The effect of aging on carbohydrate metabolism: a review of the English literature and a practical approach to the diagnosis of diabetes mellitus in the elderly

Abstract

There seems little doubt that the disposal of a glucose load is progressively impaired during aging. The mechanism(s) for this alteration remains unclear. Five possibilities have been raised: (1) poor diet, (2) physical inactivity, (3) decreased lean body mass in which to store the carbohydrate load, (4) decreased insulin secretion, and (5) insulin antagonism. Although poor diet and physical inactivity may contribute to some of the abnormal glucose tolerance tests of the older population, these two factors do not provide a full explanation.
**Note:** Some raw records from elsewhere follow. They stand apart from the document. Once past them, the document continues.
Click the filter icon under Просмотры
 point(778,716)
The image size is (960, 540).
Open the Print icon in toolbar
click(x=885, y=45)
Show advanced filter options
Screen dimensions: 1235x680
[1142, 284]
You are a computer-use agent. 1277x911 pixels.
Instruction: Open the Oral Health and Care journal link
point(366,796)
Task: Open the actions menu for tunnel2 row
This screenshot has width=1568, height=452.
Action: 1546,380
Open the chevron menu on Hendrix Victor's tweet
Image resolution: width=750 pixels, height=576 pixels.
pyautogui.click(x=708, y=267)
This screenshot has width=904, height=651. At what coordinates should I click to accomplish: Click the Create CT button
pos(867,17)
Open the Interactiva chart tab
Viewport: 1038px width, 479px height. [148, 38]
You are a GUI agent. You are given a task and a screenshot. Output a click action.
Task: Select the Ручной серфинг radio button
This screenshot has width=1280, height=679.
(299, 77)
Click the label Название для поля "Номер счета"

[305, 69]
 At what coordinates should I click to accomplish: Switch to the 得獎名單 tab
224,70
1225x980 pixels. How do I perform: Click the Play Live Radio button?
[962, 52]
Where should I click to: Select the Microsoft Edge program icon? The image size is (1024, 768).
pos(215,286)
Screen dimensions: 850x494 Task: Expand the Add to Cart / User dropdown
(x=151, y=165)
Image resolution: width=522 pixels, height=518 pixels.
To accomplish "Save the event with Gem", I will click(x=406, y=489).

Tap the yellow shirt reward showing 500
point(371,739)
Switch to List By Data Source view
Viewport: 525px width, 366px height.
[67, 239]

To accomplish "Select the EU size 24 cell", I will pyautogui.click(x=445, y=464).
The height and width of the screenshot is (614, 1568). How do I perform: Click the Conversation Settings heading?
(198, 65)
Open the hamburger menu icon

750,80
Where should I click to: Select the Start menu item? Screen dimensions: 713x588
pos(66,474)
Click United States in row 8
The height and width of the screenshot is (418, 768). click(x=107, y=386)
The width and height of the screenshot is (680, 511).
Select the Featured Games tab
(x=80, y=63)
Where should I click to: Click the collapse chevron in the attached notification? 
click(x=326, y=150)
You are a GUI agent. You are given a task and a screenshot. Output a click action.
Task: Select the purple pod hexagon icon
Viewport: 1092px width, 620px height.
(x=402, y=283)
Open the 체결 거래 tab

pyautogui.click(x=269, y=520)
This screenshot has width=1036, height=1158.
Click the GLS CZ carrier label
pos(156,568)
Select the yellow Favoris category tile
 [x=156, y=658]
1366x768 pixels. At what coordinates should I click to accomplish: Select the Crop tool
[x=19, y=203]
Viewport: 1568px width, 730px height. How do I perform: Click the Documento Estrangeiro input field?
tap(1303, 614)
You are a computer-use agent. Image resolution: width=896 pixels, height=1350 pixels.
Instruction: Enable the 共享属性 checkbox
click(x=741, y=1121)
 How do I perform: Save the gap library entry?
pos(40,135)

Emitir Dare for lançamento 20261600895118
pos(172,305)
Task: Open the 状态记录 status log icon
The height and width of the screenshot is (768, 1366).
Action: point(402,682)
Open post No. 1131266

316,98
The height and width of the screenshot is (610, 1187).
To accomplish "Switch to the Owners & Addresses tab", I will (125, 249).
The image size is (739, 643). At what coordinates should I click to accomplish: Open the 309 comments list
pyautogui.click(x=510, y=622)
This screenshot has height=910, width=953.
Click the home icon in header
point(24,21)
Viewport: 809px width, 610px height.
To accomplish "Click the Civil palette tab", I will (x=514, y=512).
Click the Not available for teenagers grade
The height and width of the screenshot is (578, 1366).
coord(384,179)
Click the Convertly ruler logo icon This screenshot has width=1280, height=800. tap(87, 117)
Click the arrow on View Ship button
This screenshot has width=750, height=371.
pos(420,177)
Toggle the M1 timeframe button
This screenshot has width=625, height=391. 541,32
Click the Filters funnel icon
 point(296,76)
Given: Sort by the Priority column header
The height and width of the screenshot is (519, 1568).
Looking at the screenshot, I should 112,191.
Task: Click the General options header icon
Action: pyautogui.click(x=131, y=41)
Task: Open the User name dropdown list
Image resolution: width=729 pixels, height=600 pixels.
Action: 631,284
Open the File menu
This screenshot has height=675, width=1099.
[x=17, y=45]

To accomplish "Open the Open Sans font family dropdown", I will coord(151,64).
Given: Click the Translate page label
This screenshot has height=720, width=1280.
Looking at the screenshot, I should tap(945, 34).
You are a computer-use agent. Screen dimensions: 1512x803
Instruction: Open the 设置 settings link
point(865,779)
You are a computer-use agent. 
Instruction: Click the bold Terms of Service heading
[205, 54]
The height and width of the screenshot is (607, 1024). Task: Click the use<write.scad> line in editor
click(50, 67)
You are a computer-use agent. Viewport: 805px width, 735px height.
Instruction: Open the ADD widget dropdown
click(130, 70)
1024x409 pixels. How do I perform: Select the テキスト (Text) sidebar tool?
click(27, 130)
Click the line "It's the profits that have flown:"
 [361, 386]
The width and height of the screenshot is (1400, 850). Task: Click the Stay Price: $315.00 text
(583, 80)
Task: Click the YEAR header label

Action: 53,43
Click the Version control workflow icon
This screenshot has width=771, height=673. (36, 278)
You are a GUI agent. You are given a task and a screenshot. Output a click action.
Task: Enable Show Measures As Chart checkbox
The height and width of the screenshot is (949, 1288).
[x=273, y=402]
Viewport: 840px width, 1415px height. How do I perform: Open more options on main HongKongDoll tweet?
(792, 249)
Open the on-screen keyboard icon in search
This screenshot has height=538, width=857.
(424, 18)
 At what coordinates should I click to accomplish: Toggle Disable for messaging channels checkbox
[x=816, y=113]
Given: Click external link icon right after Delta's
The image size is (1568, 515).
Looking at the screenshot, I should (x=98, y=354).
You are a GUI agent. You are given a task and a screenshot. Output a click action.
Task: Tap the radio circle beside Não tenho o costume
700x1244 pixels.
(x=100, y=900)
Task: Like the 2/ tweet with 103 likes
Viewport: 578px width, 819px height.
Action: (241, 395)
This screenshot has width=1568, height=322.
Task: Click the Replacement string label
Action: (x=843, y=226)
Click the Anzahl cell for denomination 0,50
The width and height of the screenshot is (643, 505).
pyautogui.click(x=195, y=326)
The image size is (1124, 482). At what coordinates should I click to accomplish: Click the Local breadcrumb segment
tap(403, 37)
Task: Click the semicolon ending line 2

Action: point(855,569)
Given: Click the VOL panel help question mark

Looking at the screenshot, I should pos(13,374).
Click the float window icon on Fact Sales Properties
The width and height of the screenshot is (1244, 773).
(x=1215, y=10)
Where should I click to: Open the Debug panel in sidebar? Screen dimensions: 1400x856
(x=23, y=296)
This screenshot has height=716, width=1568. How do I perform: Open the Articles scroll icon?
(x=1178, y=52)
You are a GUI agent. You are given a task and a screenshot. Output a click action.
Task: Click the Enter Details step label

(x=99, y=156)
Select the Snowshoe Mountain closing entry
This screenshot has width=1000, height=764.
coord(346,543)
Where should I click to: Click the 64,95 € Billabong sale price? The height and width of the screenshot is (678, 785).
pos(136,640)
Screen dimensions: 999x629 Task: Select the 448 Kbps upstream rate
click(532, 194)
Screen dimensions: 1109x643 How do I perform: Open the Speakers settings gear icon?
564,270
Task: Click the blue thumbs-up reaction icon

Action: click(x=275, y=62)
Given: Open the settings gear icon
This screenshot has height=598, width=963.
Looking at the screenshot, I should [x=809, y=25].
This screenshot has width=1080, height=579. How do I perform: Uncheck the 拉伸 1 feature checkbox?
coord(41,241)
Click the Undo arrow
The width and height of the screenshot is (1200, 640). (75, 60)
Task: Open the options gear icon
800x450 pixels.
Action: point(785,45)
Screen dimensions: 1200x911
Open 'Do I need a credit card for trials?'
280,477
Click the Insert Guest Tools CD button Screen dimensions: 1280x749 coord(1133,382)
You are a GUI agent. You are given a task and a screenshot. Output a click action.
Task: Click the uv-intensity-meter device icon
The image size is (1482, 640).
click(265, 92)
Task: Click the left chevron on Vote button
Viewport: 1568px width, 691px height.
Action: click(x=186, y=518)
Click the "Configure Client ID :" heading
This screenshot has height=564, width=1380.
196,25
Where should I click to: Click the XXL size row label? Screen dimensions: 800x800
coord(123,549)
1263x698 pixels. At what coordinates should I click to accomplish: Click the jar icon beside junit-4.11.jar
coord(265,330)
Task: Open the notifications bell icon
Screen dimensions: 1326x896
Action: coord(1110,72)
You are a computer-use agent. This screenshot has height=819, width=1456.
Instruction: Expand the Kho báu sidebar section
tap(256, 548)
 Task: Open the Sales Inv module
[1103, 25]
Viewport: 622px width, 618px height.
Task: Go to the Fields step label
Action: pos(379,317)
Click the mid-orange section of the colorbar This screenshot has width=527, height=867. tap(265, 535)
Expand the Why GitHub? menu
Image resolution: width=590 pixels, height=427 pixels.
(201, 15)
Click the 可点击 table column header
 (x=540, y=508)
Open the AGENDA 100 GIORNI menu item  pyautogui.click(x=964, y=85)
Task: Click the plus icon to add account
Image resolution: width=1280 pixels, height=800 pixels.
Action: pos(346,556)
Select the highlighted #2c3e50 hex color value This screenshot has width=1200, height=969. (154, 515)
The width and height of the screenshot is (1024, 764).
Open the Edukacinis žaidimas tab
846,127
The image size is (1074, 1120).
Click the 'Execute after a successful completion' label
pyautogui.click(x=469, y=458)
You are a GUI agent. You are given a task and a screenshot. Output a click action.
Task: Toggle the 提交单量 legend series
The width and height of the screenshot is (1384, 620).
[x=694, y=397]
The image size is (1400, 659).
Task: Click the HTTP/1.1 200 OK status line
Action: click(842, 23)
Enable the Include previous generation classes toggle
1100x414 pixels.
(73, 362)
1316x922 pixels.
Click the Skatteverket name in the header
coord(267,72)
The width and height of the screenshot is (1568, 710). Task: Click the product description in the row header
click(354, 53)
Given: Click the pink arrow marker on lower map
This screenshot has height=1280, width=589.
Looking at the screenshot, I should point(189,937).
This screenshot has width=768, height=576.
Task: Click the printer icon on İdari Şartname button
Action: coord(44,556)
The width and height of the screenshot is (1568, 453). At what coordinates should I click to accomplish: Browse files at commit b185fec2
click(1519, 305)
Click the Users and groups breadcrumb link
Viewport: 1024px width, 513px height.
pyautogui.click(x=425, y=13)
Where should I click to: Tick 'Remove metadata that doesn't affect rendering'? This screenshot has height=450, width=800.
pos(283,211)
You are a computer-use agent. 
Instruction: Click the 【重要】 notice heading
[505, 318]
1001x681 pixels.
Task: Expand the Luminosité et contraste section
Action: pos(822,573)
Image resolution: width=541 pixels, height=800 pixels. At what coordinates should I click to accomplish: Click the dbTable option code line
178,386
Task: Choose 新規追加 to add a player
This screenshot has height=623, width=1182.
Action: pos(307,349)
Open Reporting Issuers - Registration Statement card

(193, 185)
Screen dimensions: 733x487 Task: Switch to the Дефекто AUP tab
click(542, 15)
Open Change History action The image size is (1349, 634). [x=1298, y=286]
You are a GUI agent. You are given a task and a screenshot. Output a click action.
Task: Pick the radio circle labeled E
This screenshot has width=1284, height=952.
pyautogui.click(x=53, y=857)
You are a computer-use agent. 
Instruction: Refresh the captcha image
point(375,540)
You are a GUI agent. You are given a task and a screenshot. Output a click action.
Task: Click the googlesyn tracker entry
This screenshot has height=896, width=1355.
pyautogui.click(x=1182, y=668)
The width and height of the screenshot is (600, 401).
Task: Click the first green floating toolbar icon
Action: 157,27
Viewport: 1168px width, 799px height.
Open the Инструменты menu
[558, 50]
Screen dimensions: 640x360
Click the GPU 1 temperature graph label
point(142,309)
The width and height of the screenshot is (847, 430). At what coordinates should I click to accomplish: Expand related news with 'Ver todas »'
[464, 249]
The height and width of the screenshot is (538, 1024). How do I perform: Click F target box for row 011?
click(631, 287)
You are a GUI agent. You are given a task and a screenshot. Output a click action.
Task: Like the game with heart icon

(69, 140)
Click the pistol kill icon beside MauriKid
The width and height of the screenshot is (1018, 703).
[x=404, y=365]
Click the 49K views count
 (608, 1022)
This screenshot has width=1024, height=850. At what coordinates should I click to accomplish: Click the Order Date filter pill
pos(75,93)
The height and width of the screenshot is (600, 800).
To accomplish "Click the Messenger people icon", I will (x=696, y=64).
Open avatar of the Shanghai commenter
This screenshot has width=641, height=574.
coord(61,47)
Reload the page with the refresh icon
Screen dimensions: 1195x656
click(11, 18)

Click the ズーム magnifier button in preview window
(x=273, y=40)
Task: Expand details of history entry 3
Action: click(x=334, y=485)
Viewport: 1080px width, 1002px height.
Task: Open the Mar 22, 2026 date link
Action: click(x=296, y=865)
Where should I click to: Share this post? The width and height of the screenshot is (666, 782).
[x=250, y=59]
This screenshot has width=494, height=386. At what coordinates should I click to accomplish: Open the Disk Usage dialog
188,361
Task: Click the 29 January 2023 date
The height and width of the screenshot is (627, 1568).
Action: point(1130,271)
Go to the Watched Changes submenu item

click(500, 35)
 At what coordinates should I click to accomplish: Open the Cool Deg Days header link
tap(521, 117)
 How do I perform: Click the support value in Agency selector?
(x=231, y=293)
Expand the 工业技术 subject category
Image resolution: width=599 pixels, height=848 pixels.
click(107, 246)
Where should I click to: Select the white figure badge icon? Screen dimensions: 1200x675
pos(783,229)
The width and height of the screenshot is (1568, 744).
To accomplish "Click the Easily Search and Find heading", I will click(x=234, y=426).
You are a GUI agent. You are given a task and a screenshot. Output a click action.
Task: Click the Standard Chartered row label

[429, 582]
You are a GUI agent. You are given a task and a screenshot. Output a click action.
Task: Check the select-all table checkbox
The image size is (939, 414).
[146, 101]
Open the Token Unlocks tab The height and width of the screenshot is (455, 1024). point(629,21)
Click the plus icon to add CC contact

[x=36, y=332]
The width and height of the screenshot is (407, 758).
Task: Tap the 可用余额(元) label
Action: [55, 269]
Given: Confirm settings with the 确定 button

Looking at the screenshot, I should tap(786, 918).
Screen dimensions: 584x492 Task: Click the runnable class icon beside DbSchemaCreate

Diminished lean body mass may play some role but there is almost certainly an additional effect due to aging. A few papers have suggested that glucose-induced insulin secretion may be impaired as the population ages, but the bulk of studies in this area conclude that normal or increased amounts of insulin are released by the pancreatic beta-cell during aging. If abnormalities of insulin secretion exist, either in degree or timing, they are subtle and would not seem sufficient to account for the great number of older subjects who manifest impaired glucose tolerance. The evidence for insulin antagonism seems the strongest but the data are certainly not conclusive. In actuality, the aging effect on carbohydrate metabolism may be heterogeneous in nature. Either some or all of these five factors may contribute to the aging effect to varying degrees in individual subjects. Alternatively, the glucose intolerance of aging may represent a heterogeneous group of disorders. In any event, until better methods to identify possible subgroups of these subjects and/or a marker for diabetes mellitus independent of glucose concentration become available, this problem will remain difficult to resolve. Based on the currently available data, it seems prudent to diagnose diabetes mellitus only if fasting hyperglycemia is present.